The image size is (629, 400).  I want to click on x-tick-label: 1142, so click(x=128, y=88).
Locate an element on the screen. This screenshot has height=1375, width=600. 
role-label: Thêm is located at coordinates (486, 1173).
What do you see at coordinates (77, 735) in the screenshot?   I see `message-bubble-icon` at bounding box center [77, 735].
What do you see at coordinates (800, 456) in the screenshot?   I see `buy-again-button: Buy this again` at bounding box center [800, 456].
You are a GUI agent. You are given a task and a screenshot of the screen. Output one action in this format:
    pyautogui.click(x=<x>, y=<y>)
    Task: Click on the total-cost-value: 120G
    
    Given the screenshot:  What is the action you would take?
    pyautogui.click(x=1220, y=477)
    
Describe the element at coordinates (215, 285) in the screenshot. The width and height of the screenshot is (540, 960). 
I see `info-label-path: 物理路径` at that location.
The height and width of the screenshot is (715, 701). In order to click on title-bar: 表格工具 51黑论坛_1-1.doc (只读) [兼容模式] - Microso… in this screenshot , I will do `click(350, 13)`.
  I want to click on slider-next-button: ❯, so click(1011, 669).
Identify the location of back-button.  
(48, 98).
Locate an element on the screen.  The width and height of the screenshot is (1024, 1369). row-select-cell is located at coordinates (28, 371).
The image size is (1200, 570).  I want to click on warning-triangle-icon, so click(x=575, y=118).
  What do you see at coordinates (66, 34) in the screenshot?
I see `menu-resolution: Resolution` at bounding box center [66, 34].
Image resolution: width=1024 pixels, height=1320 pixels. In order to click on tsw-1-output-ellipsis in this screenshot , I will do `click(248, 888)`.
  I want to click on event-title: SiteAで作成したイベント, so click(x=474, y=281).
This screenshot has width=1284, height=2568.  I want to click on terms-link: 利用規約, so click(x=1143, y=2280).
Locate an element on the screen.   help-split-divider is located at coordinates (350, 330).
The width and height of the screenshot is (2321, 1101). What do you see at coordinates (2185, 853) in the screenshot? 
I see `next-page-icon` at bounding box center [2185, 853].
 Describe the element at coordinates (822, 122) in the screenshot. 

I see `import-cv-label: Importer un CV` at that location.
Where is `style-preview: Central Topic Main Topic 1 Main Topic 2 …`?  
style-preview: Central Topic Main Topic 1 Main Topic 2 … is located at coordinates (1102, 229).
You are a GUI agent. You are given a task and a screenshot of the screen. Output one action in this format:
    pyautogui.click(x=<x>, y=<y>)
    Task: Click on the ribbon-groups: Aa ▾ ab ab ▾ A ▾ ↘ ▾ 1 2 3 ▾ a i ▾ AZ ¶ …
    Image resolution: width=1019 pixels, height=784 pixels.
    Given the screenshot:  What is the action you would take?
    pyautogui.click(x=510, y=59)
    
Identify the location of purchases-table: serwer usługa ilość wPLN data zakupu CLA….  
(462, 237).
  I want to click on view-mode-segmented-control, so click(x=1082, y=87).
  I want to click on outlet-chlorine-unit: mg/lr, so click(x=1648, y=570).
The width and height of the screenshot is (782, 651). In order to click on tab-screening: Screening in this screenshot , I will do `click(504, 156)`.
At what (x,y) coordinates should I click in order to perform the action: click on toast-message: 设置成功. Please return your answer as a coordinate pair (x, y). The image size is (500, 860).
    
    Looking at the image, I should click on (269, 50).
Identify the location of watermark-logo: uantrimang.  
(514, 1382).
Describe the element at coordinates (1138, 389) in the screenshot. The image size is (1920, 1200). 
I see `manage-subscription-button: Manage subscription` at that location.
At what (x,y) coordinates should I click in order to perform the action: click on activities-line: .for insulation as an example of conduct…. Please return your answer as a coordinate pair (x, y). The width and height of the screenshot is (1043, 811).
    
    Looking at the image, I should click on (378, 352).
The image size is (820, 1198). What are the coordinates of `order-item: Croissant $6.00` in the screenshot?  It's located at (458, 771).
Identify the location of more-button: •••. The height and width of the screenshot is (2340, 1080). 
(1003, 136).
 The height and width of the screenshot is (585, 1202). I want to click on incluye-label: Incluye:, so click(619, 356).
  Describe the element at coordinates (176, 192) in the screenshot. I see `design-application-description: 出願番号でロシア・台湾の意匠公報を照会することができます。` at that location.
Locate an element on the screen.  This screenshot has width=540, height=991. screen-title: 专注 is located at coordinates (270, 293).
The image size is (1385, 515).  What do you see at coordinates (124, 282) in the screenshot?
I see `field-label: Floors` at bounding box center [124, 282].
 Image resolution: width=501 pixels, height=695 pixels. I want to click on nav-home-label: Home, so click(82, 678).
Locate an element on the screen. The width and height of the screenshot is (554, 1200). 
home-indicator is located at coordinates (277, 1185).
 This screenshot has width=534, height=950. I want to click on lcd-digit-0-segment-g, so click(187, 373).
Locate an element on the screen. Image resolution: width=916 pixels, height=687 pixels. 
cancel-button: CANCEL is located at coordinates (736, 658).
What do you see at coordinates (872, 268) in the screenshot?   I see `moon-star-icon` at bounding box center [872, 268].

▶ Try it:
Rewrite the whole listing above, replacing "Locate an element on the screen" with "Find an element on the screen" and leaving everything else as it is.

▶ Solved problem:
The image size is (629, 400).  I want to click on x-tick-label: 1142, so click(x=128, y=88).
Find an element on the screen. This screenshot has height=1375, width=600. 
role-label: Thêm is located at coordinates (486, 1173).
What do you see at coordinates (77, 735) in the screenshot?   I see `message-bubble-icon` at bounding box center [77, 735].
What do you see at coordinates (800, 456) in the screenshot?   I see `buy-again-button: Buy this again` at bounding box center [800, 456].
You are a GUI agent. You are given a task and a screenshot of the screen. Output one action in this format:
    pyautogui.click(x=<x>, y=<y>)
    Task: Click on the total-cost-value: 120G
    
    Given the screenshot:  What is the action you would take?
    pyautogui.click(x=1220, y=477)
    
Describe the element at coordinates (215, 285) in the screenshot. The width and height of the screenshot is (540, 960). 
I see `info-label-path: 物理路径` at that location.
The height and width of the screenshot is (715, 701). In order to click on title-bar: 表格工具 51黑论坛_1-1.doc (只读) [兼容模式] - Microso… in this screenshot , I will do `click(350, 13)`.
  I want to click on slider-next-button: ❯, so click(1011, 669).
Identify the location of back-button.  
(48, 98).
Find an element on the screen.  The width and height of the screenshot is (1024, 1369). row-select-cell is located at coordinates (28, 371).
The image size is (1200, 570).  I want to click on warning-triangle-icon, so click(x=575, y=118).
  What do you see at coordinates (66, 34) in the screenshot?
I see `menu-resolution: Resolution` at bounding box center [66, 34].
Image resolution: width=1024 pixels, height=1320 pixels. In order to click on tsw-1-output-ellipsis in this screenshot , I will do `click(248, 888)`.
  I want to click on event-title: SiteAで作成したイベント, so click(x=474, y=281).
This screenshot has width=1284, height=2568.  I want to click on terms-link: 利用規約, so click(x=1143, y=2280).
Find an element on the screen.   help-split-divider is located at coordinates (350, 330).
The width and height of the screenshot is (2321, 1101). What do you see at coordinates (2185, 853) in the screenshot? 
I see `next-page-icon` at bounding box center [2185, 853].
 Describe the element at coordinates (822, 122) in the screenshot. 

I see `import-cv-label: Importer un CV` at that location.
Where is `style-preview: Central Topic Main Topic 1 Main Topic 2 …`?  
style-preview: Central Topic Main Topic 1 Main Topic 2 … is located at coordinates (1102, 229).
You are a GUI agent. You are given a task and a screenshot of the screen. Output one action in this format:
    pyautogui.click(x=<x>, y=<y>)
    Task: Click on the ribbon-groups: Aa ▾ ab ab ▾ A ▾ ↘ ▾ 1 2 3 ▾ a i ▾ AZ ¶ …
    Image resolution: width=1019 pixels, height=784 pixels.
    Given the screenshot:  What is the action you would take?
    pyautogui.click(x=510, y=59)
    
Identify the location of purchases-table: serwer usługa ilość wPLN data zakupu CLA….  
(462, 237).
  I want to click on view-mode-segmented-control, so click(x=1082, y=87).
  I want to click on outlet-chlorine-unit: mg/lr, so click(x=1648, y=570).
The width and height of the screenshot is (782, 651). In order to click on tab-screening: Screening in this screenshot , I will do `click(504, 156)`.
At what (x,y) coordinates should I click in order to perform the action: click on toast-message: 设置成功. Please return your answer as a coordinate pair (x, y). The image size is (500, 860).
    
    Looking at the image, I should click on (269, 50).
Identify the location of watermark-logo: uantrimang.  
(514, 1382).
Describe the element at coordinates (1138, 389) in the screenshot. The image size is (1920, 1200). 
I see `manage-subscription-button: Manage subscription` at that location.
At what (x,y) coordinates should I click in order to perform the action: click on activities-line: .for insulation as an example of conduct…. Please return your answer as a coordinate pair (x, y). The width and height of the screenshot is (1043, 811).
    
    Looking at the image, I should click on (378, 352).
The image size is (820, 1198). What are the coordinates of `order-item: Croissant $6.00` in the screenshot?  It's located at (458, 771).
Identify the location of more-button: •••. The height and width of the screenshot is (2340, 1080). 
(1003, 136).
 The height and width of the screenshot is (585, 1202). I want to click on incluye-label: Incluye:, so click(619, 356).
  Describe the element at coordinates (176, 192) in the screenshot. I see `design-application-description: 出願番号でロシア・台湾の意匠公報を照会することができます。` at that location.
Find an element on the screen.  This screenshot has width=540, height=991. screen-title: 专注 is located at coordinates (270, 293).
The image size is (1385, 515).  What do you see at coordinates (124, 282) in the screenshot?
I see `field-label: Floors` at bounding box center [124, 282].
 Image resolution: width=501 pixels, height=695 pixels. I want to click on nav-home-label: Home, so click(82, 678).
Find an element on the screen. The width and height of the screenshot is (554, 1200). 
home-indicator is located at coordinates (277, 1185).
 This screenshot has width=534, height=950. I want to click on lcd-digit-0-segment-g, so click(187, 373).
Find an element on the screen. Image resolution: width=916 pixels, height=687 pixels. 
cancel-button: CANCEL is located at coordinates (736, 658).
What do you see at coordinates (872, 268) in the screenshot?   I see `moon-star-icon` at bounding box center [872, 268].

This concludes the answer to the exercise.